Through his work on novel antiretroviral agents, combination antiretroviral therapy, and our understanding of HIV resistance and transmission, he has been a major contributor to our current effective treatment of this previously deadly disease. Through Eron’s leadership, the UNC research team and HIV patients in North Carolina have participated in these studies, improving the treatment of HIV patients in the United States and worldwide. This high-level research has led to HIV becoming a disease that is survivable, rather than a death sentence.
Eron has made significant contributions to more than 400 published manuscripts, including many as first or senior author. He is an academic leader in translational medicine, a scientific leader in the field of HIV research, a compassionate clinician, and valued teacher and mentor at the UNC School of Medicine
Kuhlman’s research has made enormous fundamental contributions to the field of protein design. He is one of the principal developers of the molecular modeling software Rosetta, developed for the design and prediction of macromolecular structures. To date more than 25,000 academic and government users have obtained licenses for Rosetta, the software of choice for protein designers. In the last four years, authors of more than 30 papers in the journals Nature, Science, and Cell made critical use of Rosetta for a variety of tasks including epitope-focused vaccine design and the design of new antibody formats for fighting cancer.
Kuhlman has made seminal discoveries in the field of de novo protein design. He was the first scientist to design and experimentally validate a protein fold not previously seen in nature. The paper describing this work won best paper of the year in 2003 in Science and earned him the AAAS Newcomb Cleveland Prize. More recently, his lab developed a new method for protein design that stitches together pieces of naturally occurring proteins to create a large and diverse set of protein conformations. His lab is now using this technology to create protein inhibitors, biosensors, and ligand binding proteins.
Kuhlman’s group has been collaborating with Eli Lilly to create bispecific antibodies that have all the beneficial properties of monoclonal IgG antibodies but can recognize two antigens simultaneously. Bispecific antibodies can be used to induce immune cells to kill cancer cells. This work has generated several new bispecific antibody platforms Kuhlman has patented, and Eli Lilly has started several clinical trials with molecules built on this bispecific antibody platform.
In the emerging field of optogenetics, where light is used to activate cell signaling events, Kuhlman’s group used a combination of computational design and high-throughput screening to build an optogenetic switch that controls G protein signaling with sub-cellular resolution. The genes for this switch are now available through Addgene. Within the last year, over 460 samples were distributed to laboratories around the world.

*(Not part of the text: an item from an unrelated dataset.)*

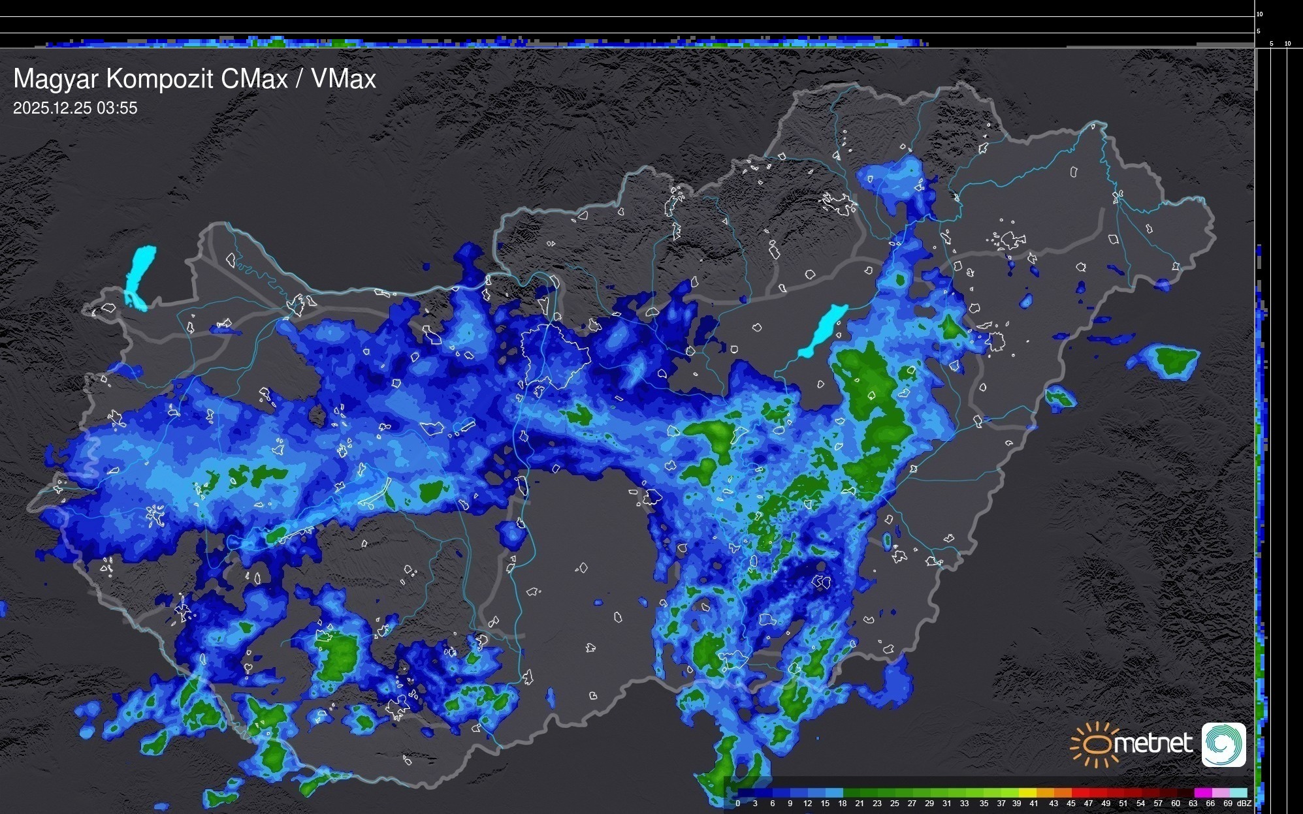Screen dimensions: 1303x814
Task: Click the yellow 39 dBZ legend swatch
Action: click(1027, 792)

Kuhlman’s former trainees have gone on to spectacular careers in industry, government, or structural biology labs at Harvard, MIT, and Rutgers. And each spring, starting in 2005, he teaches a structural bioinformatics course that has grown in popularity among first-year graduate students, more than a third of whom take Kuhlman’s course.
The late Oliver Smithies, who was a faculty member at UNC-Chapel Hill for more than 25 years, won the Nobel Prize in Physiology or Medicine in 2007. He co-discovered a technique he called “gene-targeting,” which allows scientists to study genetic mutations by knocking out specific genes in mice. The method became ubiquitous in basic research labs and opened up a new kind of scientific inquiry into many different diseases.